Exercise details
Of the lines below, write out exactly those from the line with "At what coordinates should I click to accomplish: Expand" through the line with "Open the 五周年快乐 bear and penguin spray", both included, and skip the rest.

Stored records:
_ _ _ _ _
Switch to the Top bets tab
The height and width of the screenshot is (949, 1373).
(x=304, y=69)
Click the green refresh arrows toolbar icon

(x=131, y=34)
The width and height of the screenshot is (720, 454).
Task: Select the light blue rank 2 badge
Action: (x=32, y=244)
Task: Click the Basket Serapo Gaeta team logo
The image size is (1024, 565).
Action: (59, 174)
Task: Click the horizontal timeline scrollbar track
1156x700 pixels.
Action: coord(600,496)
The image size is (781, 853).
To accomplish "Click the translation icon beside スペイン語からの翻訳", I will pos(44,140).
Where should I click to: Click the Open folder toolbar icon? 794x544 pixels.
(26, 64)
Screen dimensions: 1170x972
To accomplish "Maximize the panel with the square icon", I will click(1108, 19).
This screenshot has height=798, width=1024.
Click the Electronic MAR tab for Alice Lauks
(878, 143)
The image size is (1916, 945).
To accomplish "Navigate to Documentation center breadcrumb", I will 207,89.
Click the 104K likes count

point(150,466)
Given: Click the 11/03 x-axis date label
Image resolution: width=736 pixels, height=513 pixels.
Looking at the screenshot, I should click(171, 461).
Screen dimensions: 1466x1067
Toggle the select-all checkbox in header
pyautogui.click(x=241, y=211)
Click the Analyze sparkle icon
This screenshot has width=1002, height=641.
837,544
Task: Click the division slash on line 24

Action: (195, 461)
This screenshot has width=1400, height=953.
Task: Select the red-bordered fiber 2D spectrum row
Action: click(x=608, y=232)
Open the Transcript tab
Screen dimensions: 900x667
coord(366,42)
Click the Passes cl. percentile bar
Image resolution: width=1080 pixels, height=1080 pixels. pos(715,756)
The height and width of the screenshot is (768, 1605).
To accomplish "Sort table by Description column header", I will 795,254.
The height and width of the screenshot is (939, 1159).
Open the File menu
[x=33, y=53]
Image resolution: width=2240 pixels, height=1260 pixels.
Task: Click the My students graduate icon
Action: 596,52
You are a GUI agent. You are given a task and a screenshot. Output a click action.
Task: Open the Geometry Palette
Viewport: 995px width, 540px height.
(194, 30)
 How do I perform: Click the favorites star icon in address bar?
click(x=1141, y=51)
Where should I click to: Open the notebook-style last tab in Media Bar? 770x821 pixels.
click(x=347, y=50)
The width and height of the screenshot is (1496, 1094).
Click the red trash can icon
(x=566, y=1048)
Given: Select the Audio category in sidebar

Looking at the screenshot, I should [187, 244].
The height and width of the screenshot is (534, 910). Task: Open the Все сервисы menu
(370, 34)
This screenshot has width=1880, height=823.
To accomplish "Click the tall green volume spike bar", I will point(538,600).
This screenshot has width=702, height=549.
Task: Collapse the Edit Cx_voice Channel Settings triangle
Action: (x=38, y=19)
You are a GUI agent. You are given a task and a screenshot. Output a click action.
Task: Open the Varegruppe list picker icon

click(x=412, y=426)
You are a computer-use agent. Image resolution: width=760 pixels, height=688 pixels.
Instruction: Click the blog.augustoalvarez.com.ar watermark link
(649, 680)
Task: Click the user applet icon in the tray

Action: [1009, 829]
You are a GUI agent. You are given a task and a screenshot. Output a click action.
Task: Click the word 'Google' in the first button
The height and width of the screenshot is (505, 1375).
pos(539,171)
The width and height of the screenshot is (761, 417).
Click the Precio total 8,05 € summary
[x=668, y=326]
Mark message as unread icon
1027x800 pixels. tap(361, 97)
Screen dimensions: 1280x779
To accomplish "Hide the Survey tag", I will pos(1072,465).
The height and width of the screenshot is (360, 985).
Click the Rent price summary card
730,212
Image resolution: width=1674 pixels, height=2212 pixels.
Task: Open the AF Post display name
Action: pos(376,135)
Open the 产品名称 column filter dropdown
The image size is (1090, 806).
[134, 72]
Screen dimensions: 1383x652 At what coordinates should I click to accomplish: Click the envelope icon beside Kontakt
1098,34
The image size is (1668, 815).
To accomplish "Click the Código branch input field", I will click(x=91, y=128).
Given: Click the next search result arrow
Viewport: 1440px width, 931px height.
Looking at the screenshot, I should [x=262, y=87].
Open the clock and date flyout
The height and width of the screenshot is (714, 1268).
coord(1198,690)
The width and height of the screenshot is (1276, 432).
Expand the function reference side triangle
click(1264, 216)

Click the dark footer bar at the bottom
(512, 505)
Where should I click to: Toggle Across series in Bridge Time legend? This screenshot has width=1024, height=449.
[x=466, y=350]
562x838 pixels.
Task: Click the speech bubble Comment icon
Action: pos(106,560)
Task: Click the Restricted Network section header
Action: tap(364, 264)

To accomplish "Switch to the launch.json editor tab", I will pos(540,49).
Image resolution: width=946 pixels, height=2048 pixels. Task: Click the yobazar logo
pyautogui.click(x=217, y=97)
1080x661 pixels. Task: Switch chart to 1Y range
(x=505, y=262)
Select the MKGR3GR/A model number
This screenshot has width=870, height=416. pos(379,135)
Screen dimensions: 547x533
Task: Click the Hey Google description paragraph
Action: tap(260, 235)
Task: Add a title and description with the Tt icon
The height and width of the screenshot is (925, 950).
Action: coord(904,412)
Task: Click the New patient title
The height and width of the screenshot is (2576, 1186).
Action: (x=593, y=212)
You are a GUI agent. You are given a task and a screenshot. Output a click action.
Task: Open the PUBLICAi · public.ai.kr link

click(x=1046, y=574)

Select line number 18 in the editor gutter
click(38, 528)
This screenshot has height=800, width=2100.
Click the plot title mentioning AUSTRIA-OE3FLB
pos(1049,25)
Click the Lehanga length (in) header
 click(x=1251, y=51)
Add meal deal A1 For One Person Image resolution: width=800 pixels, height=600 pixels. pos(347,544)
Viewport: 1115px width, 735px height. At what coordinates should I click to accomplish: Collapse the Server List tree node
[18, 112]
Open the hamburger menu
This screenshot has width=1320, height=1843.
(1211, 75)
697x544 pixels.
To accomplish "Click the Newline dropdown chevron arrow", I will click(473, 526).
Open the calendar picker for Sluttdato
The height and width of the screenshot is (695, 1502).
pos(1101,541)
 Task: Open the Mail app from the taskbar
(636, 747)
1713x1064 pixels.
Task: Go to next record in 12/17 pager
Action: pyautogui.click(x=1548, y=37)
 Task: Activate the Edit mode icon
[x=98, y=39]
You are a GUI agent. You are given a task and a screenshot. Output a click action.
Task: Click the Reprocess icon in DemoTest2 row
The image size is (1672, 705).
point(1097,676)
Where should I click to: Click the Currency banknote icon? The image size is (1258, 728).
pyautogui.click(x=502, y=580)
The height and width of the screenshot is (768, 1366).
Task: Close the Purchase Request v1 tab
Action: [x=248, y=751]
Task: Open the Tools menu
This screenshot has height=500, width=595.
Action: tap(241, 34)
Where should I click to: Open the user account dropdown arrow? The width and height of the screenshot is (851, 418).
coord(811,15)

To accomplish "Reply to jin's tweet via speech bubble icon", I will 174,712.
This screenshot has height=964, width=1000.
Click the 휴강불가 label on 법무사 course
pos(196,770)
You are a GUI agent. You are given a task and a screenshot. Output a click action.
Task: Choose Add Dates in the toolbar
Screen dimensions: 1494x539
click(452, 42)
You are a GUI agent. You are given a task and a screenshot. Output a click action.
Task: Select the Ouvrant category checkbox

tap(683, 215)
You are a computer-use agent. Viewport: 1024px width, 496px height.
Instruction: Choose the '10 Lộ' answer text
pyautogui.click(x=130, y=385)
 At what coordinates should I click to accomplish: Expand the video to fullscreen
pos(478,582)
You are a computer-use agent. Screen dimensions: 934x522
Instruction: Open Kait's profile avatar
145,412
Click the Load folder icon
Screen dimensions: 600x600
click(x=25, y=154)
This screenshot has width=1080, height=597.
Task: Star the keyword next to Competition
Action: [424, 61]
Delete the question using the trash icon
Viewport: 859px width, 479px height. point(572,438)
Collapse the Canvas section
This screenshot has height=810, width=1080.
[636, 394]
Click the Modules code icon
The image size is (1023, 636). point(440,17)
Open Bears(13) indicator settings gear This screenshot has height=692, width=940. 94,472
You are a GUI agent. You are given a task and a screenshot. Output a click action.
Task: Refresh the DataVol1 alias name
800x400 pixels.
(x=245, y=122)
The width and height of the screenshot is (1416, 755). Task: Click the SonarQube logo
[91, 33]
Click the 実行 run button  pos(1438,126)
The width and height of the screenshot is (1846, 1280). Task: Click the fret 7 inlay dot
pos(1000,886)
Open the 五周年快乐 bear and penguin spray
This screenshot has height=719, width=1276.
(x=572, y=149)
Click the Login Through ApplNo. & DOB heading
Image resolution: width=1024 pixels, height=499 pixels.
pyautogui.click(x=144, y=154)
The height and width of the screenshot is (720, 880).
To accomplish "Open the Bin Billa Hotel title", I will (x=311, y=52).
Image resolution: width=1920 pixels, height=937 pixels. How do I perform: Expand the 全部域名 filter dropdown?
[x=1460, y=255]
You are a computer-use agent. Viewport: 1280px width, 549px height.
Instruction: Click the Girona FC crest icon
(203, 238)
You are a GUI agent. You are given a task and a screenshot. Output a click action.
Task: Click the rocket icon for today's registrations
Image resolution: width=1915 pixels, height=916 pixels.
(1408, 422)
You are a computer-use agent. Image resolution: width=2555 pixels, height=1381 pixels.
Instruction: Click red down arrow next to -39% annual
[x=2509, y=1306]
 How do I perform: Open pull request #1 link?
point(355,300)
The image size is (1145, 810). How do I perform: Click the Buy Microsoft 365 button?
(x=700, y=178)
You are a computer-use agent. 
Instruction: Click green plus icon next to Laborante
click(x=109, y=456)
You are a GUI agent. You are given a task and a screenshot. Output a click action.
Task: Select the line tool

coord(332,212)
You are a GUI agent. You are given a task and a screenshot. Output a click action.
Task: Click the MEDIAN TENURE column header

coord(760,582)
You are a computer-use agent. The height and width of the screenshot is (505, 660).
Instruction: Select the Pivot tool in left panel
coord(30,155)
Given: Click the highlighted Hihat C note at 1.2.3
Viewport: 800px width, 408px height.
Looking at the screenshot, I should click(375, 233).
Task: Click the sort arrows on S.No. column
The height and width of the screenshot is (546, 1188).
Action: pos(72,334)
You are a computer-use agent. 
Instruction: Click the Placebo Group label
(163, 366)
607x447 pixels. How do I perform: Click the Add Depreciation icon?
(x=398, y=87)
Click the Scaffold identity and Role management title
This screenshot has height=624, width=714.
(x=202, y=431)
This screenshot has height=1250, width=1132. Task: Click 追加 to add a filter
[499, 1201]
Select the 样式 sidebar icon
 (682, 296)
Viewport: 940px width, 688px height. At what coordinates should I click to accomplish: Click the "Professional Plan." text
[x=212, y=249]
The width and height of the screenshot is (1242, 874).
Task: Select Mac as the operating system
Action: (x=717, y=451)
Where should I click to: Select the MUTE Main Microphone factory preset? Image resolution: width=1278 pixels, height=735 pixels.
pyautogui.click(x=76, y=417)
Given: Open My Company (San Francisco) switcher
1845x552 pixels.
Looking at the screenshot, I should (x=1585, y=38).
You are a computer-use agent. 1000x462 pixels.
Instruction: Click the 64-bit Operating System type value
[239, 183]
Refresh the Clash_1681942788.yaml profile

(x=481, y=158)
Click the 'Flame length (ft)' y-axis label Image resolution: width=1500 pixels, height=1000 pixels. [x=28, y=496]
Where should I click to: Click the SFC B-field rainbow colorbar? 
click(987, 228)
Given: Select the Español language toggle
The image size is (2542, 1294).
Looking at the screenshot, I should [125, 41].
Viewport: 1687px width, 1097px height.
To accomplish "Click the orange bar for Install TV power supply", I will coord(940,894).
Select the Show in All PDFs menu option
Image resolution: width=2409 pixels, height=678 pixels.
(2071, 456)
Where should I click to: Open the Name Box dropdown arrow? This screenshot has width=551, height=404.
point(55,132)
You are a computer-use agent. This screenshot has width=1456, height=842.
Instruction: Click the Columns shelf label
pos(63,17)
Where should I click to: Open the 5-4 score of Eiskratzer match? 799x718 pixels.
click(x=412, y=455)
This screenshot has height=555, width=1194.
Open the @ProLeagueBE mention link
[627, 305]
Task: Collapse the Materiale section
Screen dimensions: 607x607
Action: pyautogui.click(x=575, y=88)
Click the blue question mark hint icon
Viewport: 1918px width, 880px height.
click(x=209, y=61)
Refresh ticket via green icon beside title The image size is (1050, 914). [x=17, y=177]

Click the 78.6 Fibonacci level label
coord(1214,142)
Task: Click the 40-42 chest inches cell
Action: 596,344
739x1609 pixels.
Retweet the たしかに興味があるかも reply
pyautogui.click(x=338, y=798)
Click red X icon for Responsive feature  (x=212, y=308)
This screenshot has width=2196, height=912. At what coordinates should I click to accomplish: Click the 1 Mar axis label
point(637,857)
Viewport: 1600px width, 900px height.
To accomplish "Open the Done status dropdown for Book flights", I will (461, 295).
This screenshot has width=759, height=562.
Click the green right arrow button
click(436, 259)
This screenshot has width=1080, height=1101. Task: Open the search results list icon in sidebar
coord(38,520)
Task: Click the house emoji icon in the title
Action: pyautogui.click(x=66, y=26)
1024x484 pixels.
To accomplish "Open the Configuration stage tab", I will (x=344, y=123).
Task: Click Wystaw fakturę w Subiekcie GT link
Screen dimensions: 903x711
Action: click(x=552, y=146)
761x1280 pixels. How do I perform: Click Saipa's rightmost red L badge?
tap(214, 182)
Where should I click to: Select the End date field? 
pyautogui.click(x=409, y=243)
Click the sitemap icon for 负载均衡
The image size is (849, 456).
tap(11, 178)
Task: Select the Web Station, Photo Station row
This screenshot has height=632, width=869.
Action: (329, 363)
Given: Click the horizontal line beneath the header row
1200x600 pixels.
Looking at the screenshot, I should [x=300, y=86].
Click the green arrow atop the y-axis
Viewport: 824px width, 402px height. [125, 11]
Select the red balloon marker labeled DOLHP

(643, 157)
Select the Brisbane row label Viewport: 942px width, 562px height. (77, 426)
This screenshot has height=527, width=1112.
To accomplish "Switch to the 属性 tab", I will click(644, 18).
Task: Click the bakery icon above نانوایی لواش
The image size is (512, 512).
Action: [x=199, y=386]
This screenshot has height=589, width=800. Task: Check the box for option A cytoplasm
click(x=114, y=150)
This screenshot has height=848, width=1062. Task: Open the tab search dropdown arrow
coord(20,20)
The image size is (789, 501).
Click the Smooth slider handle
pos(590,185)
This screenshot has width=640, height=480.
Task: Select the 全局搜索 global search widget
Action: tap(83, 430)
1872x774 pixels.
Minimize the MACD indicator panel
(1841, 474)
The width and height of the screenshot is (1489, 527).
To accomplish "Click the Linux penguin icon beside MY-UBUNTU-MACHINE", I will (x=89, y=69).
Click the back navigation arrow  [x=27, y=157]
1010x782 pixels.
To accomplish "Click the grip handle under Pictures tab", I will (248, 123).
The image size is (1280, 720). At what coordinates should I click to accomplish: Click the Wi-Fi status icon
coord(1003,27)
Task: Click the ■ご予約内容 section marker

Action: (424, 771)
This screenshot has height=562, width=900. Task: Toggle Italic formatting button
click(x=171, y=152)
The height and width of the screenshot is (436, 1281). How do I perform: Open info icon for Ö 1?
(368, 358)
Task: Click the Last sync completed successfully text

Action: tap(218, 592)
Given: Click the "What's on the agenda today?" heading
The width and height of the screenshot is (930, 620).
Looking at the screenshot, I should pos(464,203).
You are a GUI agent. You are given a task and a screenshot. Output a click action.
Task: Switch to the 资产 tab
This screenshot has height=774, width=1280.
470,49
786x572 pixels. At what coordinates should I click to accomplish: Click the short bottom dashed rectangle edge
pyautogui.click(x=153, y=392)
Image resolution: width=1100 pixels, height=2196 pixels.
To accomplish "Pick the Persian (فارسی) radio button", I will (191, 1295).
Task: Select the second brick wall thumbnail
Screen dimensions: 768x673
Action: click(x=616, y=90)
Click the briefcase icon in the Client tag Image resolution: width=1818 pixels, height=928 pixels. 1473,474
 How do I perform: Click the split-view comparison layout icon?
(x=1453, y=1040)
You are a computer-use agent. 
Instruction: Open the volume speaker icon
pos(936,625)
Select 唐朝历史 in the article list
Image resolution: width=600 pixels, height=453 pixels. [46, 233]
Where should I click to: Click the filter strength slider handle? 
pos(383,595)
_ _ _ _ _
Written solution
 At what coordinates should I click to accomplish: Expand the video to fullscreen
pos(478,582)
You are a computer-use agent. Screen dimensions: 934x522
Instruction: Open Kait's profile avatar
145,412
Click the Load folder icon
Screen dimensions: 600x600
click(x=25, y=154)
This screenshot has width=1080, height=597.
Task: Star the keyword next to Competition
Action: [424, 61]
Delete the question using the trash icon
Viewport: 859px width, 479px height. point(572,438)
Collapse the Canvas section
This screenshot has height=810, width=1080.
[636, 394]
Click the Modules code icon
The image size is (1023, 636). point(440,17)
Open Bears(13) indicator settings gear This screenshot has height=692, width=940. 94,472
You are a GUI agent. You are given a task and a screenshot. Output a click action.
Task: Refresh the DataVol1 alias name
800x400 pixels.
(x=245, y=122)
The width and height of the screenshot is (1416, 755). Task: Click the SonarQube logo
[91, 33]
Click the 実行 run button  pos(1438,126)
The width and height of the screenshot is (1846, 1280). Task: Click the fret 7 inlay dot
pos(1000,886)
Open the 五周年快乐 bear and penguin spray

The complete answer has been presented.